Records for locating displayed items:
++++++

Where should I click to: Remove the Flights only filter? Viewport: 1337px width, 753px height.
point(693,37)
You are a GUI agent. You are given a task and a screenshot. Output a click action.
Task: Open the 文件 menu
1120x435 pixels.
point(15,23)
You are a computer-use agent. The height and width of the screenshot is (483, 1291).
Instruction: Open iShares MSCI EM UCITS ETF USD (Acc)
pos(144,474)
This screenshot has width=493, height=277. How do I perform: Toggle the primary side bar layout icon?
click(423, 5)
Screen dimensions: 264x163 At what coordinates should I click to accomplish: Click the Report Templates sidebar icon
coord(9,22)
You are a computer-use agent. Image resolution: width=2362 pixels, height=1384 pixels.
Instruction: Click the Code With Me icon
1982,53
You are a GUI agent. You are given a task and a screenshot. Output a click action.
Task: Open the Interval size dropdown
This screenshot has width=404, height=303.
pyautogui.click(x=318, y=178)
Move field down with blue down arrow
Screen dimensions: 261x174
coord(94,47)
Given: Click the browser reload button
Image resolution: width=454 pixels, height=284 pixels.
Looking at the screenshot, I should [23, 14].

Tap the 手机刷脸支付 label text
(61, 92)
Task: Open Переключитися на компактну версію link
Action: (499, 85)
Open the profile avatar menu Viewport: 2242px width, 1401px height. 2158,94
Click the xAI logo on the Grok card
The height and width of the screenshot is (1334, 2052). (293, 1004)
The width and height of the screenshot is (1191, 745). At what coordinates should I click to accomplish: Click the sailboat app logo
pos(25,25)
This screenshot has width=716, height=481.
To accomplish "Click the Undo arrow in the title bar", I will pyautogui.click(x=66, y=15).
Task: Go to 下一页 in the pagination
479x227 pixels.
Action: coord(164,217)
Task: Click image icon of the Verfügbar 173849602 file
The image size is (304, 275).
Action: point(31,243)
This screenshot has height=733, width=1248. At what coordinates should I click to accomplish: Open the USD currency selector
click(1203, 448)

++++++

# Objective
Could you copy out every one of the entries above, character for character, without changing anything?

# Completed exercise
Where should I click to: Remove the Flights only filter? Viewport: 1337px width, 753px height.
point(693,37)
You are a GUI agent. You are given a task and a screenshot. Output a click action.
Task: Open the 文件 menu
1120x435 pixels.
point(15,23)
You are a computer-use agent. The height and width of the screenshot is (483, 1291).
Instruction: Open iShares MSCI EM UCITS ETF USD (Acc)
pos(144,474)
This screenshot has width=493, height=277. How do I perform: Toggle the primary side bar layout icon?
click(423, 5)
Screen dimensions: 264x163 At what coordinates should I click to accomplish: Click the Report Templates sidebar icon
coord(9,22)
You are a computer-use agent. Image resolution: width=2362 pixels, height=1384 pixels.
Instruction: Click the Code With Me icon
1982,53
You are a GUI agent. You are given a task and a screenshot. Output a click action.
Task: Open the Interval size dropdown
This screenshot has width=404, height=303.
pyautogui.click(x=318, y=178)
Move field down with blue down arrow
Screen dimensions: 261x174
coord(94,47)
Given: Click the browser reload button
Image resolution: width=454 pixels, height=284 pixels.
Looking at the screenshot, I should [23, 14].

Tap the 手机刷脸支付 label text
(61, 92)
Task: Open Переключитися на компактну версію link
Action: (499, 85)
Open the profile avatar menu Viewport: 2242px width, 1401px height. 2158,94
Click the xAI logo on the Grok card
The height and width of the screenshot is (1334, 2052). (293, 1004)
The width and height of the screenshot is (1191, 745). At what coordinates should I click to accomplish: Click the sailboat app logo
pos(25,25)
This screenshot has width=716, height=481.
To accomplish "Click the Undo arrow in the title bar", I will pyautogui.click(x=66, y=15).
Task: Go to 下一页 in the pagination
479x227 pixels.
Action: coord(164,217)
Task: Click image icon of the Verfügbar 173849602 file
The image size is (304, 275).
Action: point(31,243)
This screenshot has height=733, width=1248. At what coordinates should I click to accomplish: Open the USD currency selector
click(1203, 448)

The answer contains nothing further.